*** Dataset records Section Begins ***
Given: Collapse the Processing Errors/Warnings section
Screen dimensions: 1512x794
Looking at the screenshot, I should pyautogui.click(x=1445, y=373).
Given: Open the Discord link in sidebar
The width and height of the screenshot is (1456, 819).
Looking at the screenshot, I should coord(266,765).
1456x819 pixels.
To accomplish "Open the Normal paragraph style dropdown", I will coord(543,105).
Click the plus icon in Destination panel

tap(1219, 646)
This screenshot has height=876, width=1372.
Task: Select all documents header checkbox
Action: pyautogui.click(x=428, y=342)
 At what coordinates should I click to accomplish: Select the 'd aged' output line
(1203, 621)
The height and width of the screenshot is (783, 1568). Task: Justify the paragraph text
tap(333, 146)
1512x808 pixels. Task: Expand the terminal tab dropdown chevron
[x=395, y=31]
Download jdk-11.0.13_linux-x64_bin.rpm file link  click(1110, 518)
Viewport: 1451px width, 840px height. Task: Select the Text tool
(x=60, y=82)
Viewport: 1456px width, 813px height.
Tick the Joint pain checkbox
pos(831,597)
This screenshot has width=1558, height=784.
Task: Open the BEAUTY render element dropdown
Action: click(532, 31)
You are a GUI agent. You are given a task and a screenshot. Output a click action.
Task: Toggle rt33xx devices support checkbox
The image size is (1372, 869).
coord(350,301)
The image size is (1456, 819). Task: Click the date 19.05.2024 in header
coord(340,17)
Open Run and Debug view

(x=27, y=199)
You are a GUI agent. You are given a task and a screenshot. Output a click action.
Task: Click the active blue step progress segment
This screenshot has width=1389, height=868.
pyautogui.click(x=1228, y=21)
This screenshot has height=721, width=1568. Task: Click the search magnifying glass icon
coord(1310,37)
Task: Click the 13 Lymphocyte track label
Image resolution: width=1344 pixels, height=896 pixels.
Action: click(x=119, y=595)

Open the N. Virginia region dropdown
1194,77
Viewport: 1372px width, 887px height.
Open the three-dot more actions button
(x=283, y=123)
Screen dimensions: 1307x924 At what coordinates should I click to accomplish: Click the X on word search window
*** Dataset records Section Ends ***
• Task brief: Copy out each record above exactly, leaving nothing out.

• Final answer:
Given: Collapse the Processing Errors/Warnings section
Screen dimensions: 1512x794
Looking at the screenshot, I should pyautogui.click(x=1445, y=373).
Given: Open the Discord link in sidebar
The width and height of the screenshot is (1456, 819).
Looking at the screenshot, I should coord(266,765).
1456x819 pixels.
To accomplish "Open the Normal paragraph style dropdown", I will coord(543,105).
Click the plus icon in Destination panel

tap(1219, 646)
This screenshot has height=876, width=1372.
Task: Select all documents header checkbox
Action: pyautogui.click(x=428, y=342)
 At what coordinates should I click to accomplish: Select the 'd aged' output line
(1203, 621)
The height and width of the screenshot is (783, 1568). Task: Justify the paragraph text
tap(333, 146)
1512x808 pixels. Task: Expand the terminal tab dropdown chevron
[x=395, y=31]
Download jdk-11.0.13_linux-x64_bin.rpm file link  click(1110, 518)
Viewport: 1451px width, 840px height. Task: Select the Text tool
(x=60, y=82)
Viewport: 1456px width, 813px height.
Tick the Joint pain checkbox
pos(831,597)
This screenshot has width=1558, height=784.
Task: Open the BEAUTY render element dropdown
Action: click(532, 31)
You are a GUI agent. You are given a task and a screenshot. Output a click action.
Task: Toggle rt33xx devices support checkbox
The image size is (1372, 869).
coord(350,301)
The image size is (1456, 819). Task: Click the date 19.05.2024 in header
coord(340,17)
Open Run and Debug view

(x=27, y=199)
You are a GUI agent. You are given a task and a screenshot. Output a click action.
Task: Click the active blue step progress segment
This screenshot has width=1389, height=868.
pyautogui.click(x=1228, y=21)
This screenshot has height=721, width=1568. Task: Click the search magnifying glass icon
coord(1310,37)
Task: Click the 13 Lymphocyte track label
Image resolution: width=1344 pixels, height=896 pixels.
Action: click(x=119, y=595)

Open the N. Virginia region dropdown
1194,77
Viewport: 1372px width, 887px height.
Open the three-dot more actions button
(x=283, y=123)
Screen dimensions: 1307x924 At what coordinates should I click to accomplish: Click the X on word search window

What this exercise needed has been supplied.